PROBLEM TO SOLVE:
Output the lines of the data that run from the line containing "Where should I click to: Click the yearly" through the line containing "Action: pyautogui.click(x=580, y=640)", both included, copied word for word.
+++ DATASET ENTRIES
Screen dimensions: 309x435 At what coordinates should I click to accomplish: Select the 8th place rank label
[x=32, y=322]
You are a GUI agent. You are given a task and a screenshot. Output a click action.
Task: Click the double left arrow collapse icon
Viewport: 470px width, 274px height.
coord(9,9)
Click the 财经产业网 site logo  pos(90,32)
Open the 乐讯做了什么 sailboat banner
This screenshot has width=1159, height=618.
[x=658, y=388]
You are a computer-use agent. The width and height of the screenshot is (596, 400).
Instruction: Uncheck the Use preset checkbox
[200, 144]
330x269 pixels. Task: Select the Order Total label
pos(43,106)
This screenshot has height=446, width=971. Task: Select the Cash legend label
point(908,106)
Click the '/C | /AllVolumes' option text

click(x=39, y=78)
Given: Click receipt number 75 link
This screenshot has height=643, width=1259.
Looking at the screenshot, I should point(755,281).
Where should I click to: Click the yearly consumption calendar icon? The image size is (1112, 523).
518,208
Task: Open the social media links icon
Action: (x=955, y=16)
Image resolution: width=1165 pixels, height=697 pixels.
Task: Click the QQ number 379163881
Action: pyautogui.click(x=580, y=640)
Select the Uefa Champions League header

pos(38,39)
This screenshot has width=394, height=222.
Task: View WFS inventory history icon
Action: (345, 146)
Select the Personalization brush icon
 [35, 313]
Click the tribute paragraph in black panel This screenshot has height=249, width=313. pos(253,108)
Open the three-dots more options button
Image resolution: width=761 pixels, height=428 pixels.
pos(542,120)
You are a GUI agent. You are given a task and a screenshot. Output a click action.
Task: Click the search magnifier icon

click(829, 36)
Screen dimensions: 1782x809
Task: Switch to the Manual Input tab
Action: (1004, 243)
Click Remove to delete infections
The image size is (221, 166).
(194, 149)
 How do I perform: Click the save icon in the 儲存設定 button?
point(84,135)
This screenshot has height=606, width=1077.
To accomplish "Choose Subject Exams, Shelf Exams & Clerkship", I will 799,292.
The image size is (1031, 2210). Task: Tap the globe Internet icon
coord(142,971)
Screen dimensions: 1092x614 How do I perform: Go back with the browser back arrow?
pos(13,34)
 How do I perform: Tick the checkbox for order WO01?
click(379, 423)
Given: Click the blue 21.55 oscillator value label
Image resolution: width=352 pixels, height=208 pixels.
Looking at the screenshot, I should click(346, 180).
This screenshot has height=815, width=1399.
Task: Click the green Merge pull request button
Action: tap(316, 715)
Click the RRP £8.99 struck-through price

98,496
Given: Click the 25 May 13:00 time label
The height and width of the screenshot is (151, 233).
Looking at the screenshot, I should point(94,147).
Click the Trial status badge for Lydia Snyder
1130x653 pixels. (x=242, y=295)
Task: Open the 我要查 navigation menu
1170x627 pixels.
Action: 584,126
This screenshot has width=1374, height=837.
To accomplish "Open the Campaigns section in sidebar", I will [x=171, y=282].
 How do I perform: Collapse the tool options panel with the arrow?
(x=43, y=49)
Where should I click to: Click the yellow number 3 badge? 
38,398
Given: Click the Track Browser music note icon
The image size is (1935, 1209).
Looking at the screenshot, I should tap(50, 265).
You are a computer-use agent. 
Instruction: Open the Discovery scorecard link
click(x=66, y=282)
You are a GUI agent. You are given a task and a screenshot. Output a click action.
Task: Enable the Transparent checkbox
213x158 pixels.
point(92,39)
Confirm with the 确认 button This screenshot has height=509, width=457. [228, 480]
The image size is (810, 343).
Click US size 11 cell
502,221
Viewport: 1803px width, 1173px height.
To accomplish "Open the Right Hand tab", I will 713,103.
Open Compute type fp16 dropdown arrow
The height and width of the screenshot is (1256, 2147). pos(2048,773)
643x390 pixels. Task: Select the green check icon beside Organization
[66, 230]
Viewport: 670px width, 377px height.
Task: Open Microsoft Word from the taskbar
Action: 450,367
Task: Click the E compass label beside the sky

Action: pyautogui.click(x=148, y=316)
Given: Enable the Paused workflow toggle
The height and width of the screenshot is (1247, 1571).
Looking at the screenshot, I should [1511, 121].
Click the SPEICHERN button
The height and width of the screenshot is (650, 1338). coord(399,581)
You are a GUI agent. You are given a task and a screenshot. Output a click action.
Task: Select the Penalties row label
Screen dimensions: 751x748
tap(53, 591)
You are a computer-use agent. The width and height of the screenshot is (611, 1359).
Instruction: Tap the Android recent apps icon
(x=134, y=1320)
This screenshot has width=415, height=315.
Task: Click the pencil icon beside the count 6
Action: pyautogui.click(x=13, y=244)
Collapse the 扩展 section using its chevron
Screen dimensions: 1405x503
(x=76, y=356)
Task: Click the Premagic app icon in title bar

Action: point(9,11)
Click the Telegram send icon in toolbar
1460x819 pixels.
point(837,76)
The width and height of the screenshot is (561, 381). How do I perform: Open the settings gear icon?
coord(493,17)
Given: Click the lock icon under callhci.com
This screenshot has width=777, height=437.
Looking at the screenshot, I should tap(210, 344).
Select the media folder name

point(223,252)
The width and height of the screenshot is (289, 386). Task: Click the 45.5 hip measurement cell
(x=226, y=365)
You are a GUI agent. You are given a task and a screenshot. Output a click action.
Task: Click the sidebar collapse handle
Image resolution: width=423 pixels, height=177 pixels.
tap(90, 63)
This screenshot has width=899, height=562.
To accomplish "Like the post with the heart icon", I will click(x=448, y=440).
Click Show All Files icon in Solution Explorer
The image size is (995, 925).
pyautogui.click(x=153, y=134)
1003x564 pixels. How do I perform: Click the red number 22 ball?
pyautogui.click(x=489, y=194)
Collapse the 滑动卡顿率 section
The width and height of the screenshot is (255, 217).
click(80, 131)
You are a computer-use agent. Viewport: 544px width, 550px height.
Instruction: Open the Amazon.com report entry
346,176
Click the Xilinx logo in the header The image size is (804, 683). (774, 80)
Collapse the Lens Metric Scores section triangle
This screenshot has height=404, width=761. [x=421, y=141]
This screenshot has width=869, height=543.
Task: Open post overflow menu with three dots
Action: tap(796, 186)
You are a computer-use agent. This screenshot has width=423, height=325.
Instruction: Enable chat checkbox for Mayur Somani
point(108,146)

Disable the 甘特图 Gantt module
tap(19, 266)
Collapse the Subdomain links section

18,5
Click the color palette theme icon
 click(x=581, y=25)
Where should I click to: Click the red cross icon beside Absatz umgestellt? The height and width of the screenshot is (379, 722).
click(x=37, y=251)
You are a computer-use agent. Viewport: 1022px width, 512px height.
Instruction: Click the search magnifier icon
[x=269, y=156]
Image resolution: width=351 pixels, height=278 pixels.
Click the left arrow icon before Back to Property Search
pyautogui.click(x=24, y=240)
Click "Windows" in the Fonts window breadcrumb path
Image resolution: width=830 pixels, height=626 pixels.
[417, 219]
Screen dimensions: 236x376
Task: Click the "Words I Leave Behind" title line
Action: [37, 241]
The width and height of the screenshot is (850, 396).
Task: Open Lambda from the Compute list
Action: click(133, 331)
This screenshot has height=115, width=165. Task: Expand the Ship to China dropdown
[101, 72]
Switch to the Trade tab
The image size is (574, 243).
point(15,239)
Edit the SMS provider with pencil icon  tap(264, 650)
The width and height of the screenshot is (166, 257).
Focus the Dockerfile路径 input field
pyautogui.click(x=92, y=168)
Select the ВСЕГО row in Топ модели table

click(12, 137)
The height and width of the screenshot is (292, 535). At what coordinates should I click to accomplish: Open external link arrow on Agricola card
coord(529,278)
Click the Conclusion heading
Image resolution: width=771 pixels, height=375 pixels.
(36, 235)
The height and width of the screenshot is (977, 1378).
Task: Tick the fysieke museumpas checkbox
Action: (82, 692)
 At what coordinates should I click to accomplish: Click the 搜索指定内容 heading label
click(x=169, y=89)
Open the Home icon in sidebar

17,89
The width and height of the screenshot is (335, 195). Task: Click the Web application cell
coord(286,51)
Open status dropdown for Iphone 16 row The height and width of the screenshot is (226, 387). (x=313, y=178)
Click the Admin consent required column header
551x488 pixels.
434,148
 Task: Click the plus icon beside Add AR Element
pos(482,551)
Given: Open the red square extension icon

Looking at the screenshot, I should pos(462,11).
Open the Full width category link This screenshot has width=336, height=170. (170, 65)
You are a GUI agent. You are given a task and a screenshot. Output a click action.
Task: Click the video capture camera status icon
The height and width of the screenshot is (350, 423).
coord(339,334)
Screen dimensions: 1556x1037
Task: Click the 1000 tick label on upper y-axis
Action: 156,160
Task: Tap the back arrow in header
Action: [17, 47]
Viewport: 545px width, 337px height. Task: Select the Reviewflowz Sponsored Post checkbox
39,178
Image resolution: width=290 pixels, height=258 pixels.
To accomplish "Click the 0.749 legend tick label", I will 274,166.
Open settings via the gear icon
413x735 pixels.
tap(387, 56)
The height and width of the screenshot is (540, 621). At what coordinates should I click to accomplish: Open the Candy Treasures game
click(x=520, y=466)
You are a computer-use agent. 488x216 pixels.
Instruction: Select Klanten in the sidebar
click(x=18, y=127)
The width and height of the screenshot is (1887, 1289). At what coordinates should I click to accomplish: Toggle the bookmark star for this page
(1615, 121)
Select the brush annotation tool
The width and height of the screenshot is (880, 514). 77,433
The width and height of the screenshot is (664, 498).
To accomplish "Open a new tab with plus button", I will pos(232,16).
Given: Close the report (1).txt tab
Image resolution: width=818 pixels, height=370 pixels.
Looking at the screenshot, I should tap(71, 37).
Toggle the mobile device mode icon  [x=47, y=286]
++++++
EXERCISE RESULT:
Where should I click to: Click the yearly consumption calendar icon? The image size is (1112, 523).
518,208
Task: Open the social media links icon
Action: (x=955, y=16)
Image resolution: width=1165 pixels, height=697 pixels.
Task: Click the QQ number 379163881
Action: pyautogui.click(x=580, y=640)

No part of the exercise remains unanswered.